Data Analysis Library Shark

This repository contains a detailed note of a new data analysis library shark.

Objectives

Shark :

  • Has A DataFrame class with data stored in numpy arrays
  • Can Select subsets of data with the brackets operator
  • Can Use special methods defined in the Python data model
  • Have a nicely formatted display of the DataFrame in the notebook
  • Can Implement aggregation methods - sum, min, max, mean, median, etc...
  • Can Implement non-aggregation methods such as isna, unique, rename, drop
  • Can Group by one or two columns
  • Have methods specific to string columns
  • Can Read in data from a comma-separated value file

Functionalities of Shark

1. DataFrame constructor input types

Our DataFrame class is constructed with a single parameter.

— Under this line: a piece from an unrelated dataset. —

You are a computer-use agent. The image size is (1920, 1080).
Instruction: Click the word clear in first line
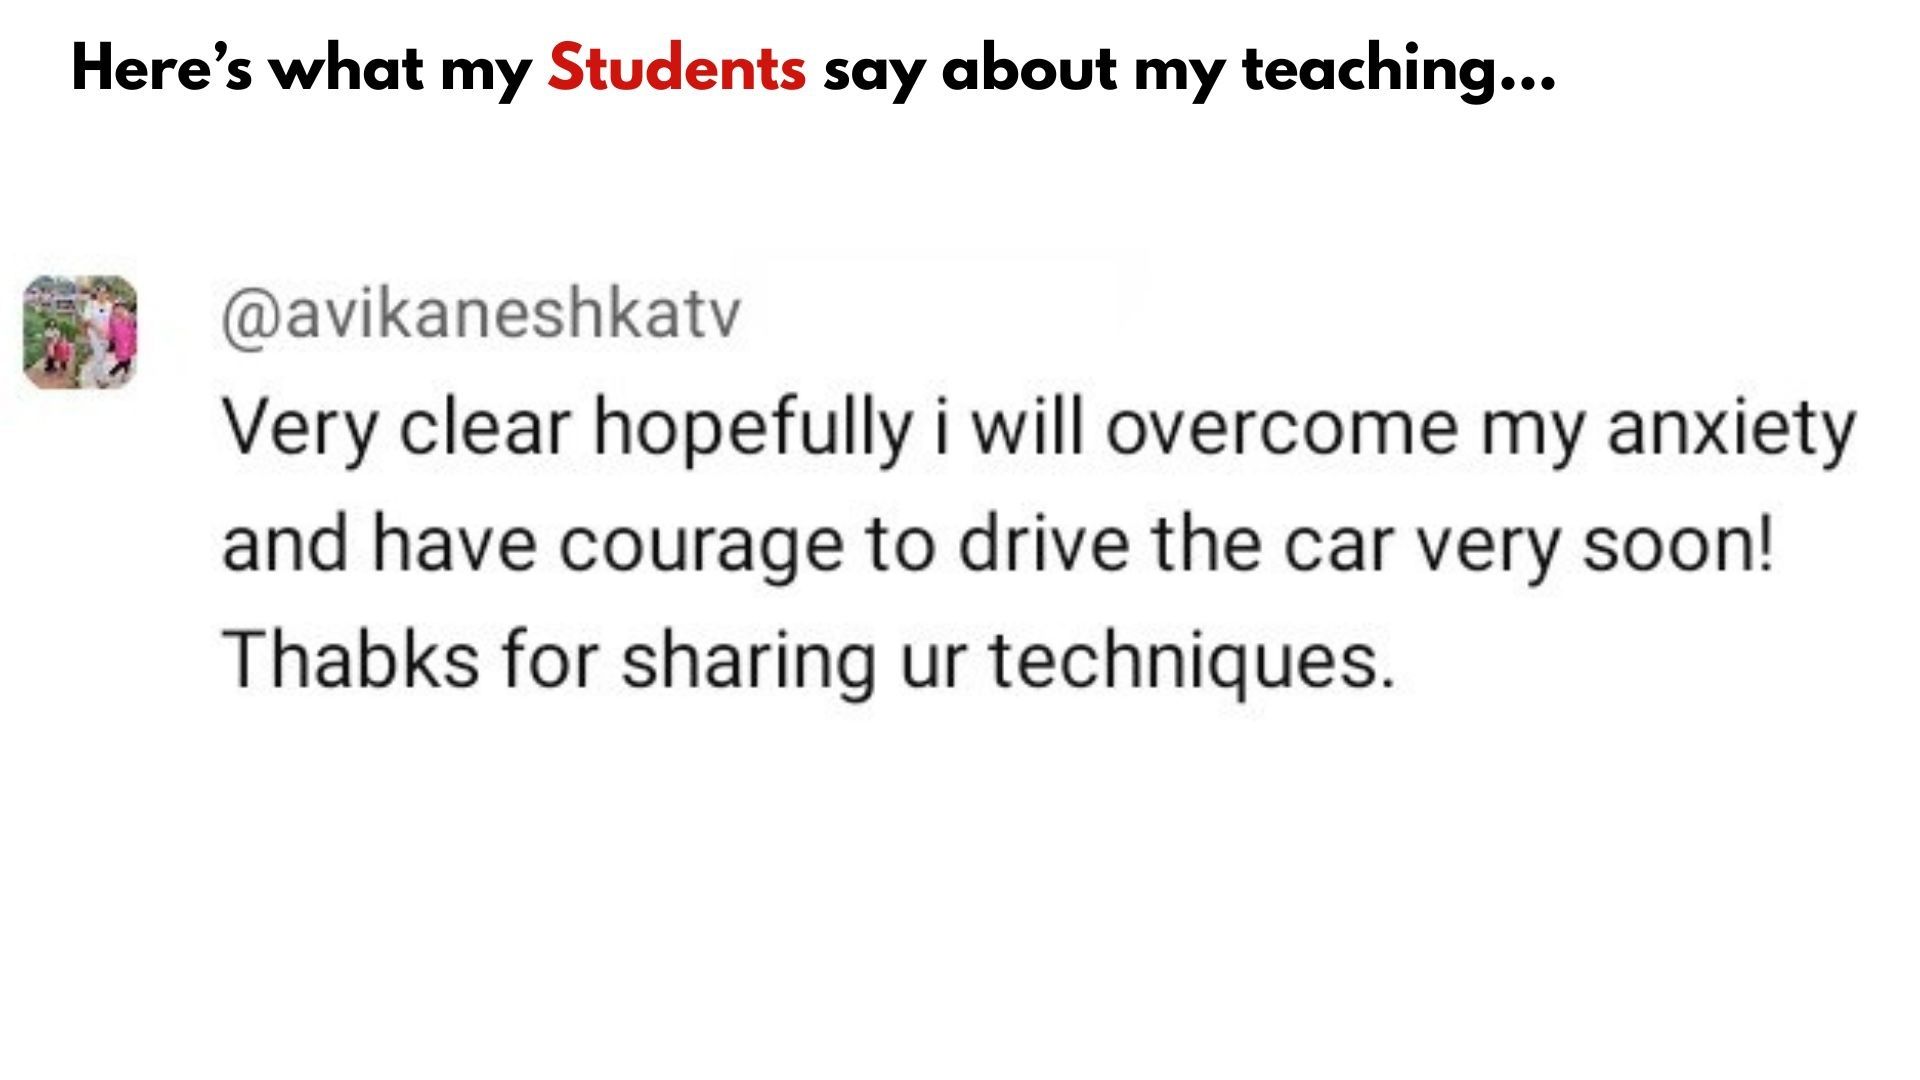(484, 429)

Specifically, input types must qualify the following:

  • Shark will raise a TypeError if data is not a dictionary
  • Shark will raise a TypeError if the keys of data are not strings
  • Shark will raise a TypeError if the values of data are not numpy arrays
  • Shark will raise a ValueError if the values of data are not 1-dimensional

2. Array lengths

We are now guaranteed that data is a dictionary of strings mapped to one-dimensional arrays. Each column of data in our DataFrame must have the same number of elements.

3. Convert unicode arrays to object

Whenever you create a numpy array of Python strings, it will default the data type of that array to unicode. Take a look at the following simple numpy array created from strings. Its data type, found in the dtype attribute is shown to be 'U' plus the length of the longest string.

>>> a = np.array(['cat', 'dog', 'snake'])
>>> a.dtype
dtype('<U5')

Unicode arrays are more difficult to manipulate and don't have the flexibility that we desire. So, if our user passes us a Unicode array, we will convert it to a data type called 'object'. This is a flexible type and will help us later when creating methods just for string columns. Technically, this data type allows any Python objects within the array.

4. Find the number of rows in the DataFrame with the len function

The number of rows are returned when passing a pandas DataFrame to the builtin len function.

5. Return columns as a list

df.columns will return a list of the column names.

6. Set new column names

we can assign all new columns to our DataFrame by setting the columns property equal to a list. A example below shows how you would set new columns for a 3-column DataFrame.

df.columns = ['state', 'age', 'fruit']

Also shark will raise errors if the data that is inserted is invalid.

  • Shark will Raise a TypeError if the object used to set new columns is not a list
  • Shark will Raise a ValueError if the number of column names in the list does not match the current DataFrame
  • Shark will Raise a TypeError if any of the columns are not strings
  • Shark will Raise a ValueError if any of the column names are duplicated in the list

7. The shape property

The shape property will return a two-item tuple of the number of rows and columns.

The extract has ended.